■ **DIRECTIONS**
Write out each of the entries below word for word, without changing anything.

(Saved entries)
────────────────
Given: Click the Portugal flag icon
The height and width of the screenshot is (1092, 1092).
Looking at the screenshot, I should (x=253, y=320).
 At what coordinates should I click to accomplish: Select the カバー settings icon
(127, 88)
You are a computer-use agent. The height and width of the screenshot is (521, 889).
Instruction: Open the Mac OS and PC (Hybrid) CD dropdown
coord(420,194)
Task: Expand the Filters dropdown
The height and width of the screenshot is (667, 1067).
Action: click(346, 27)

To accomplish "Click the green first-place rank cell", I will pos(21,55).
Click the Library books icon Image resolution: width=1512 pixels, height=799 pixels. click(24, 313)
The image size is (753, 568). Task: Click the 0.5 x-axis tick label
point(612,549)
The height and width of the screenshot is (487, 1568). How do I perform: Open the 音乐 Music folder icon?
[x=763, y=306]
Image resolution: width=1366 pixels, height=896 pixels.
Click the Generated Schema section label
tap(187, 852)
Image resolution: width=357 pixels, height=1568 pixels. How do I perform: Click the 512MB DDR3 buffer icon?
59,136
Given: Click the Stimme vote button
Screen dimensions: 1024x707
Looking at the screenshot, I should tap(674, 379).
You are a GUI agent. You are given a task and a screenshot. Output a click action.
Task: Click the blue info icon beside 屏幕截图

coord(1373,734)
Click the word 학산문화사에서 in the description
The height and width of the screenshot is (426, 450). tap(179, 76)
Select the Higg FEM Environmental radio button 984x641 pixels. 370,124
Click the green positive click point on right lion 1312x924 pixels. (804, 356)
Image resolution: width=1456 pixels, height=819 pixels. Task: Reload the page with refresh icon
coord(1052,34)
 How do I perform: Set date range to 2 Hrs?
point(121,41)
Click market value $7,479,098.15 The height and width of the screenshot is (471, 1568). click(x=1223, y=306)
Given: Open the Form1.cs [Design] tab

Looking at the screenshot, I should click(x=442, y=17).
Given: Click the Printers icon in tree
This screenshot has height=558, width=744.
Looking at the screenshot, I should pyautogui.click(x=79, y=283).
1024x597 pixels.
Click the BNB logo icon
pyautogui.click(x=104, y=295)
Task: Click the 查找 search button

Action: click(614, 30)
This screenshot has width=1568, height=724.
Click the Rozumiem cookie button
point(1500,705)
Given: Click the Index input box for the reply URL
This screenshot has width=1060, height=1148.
────────────────
■ **ANSWER TO THIS TASK**
Given: Click the Portugal flag icon
The height and width of the screenshot is (1092, 1092).
Looking at the screenshot, I should (x=253, y=320).
 At what coordinates should I click to accomplish: Select the カバー settings icon
(127, 88)
You are a computer-use agent. The height and width of the screenshot is (521, 889).
Instruction: Open the Mac OS and PC (Hybrid) CD dropdown
coord(420,194)
Task: Expand the Filters dropdown
The height and width of the screenshot is (667, 1067).
Action: click(346, 27)

To accomplish "Click the green first-place rank cell", I will pos(21,55).
Click the Library books icon Image resolution: width=1512 pixels, height=799 pixels. click(24, 313)
The image size is (753, 568). Task: Click the 0.5 x-axis tick label
point(612,549)
The height and width of the screenshot is (487, 1568). How do I perform: Open the 音乐 Music folder icon?
[x=763, y=306]
Image resolution: width=1366 pixels, height=896 pixels.
Click the Generated Schema section label
tap(187, 852)
Image resolution: width=357 pixels, height=1568 pixels. How do I perform: Click the 512MB DDR3 buffer icon?
59,136
Given: Click the Stimme vote button
Screen dimensions: 1024x707
Looking at the screenshot, I should tap(674, 379).
You are a GUI agent. You are given a task and a screenshot. Output a click action.
Task: Click the blue info icon beside 屏幕截图

coord(1373,734)
Click the word 학산문화사에서 in the description
The height and width of the screenshot is (426, 450). tap(179, 76)
Select the Higg FEM Environmental radio button 984x641 pixels. 370,124
Click the green positive click point on right lion 1312x924 pixels. (804, 356)
Image resolution: width=1456 pixels, height=819 pixels. Task: Reload the page with refresh icon
coord(1052,34)
 How do I perform: Set date range to 2 Hrs?
point(121,41)
Click market value $7,479,098.15 The height and width of the screenshot is (471, 1568). click(x=1223, y=306)
Given: Open the Form1.cs [Design] tab

Looking at the screenshot, I should click(x=442, y=17).
Given: Click the Printers icon in tree
This screenshot has height=558, width=744.
Looking at the screenshot, I should pyautogui.click(x=79, y=283).
1024x597 pixels.
Click the BNB logo icon
pyautogui.click(x=104, y=295)
Task: Click the 查找 search button

Action: click(614, 30)
This screenshot has width=1568, height=724.
Click the Rozumiem cookie button
point(1500,705)
Given: Click the Index input box for the reply URL
This screenshot has width=1060, height=1148.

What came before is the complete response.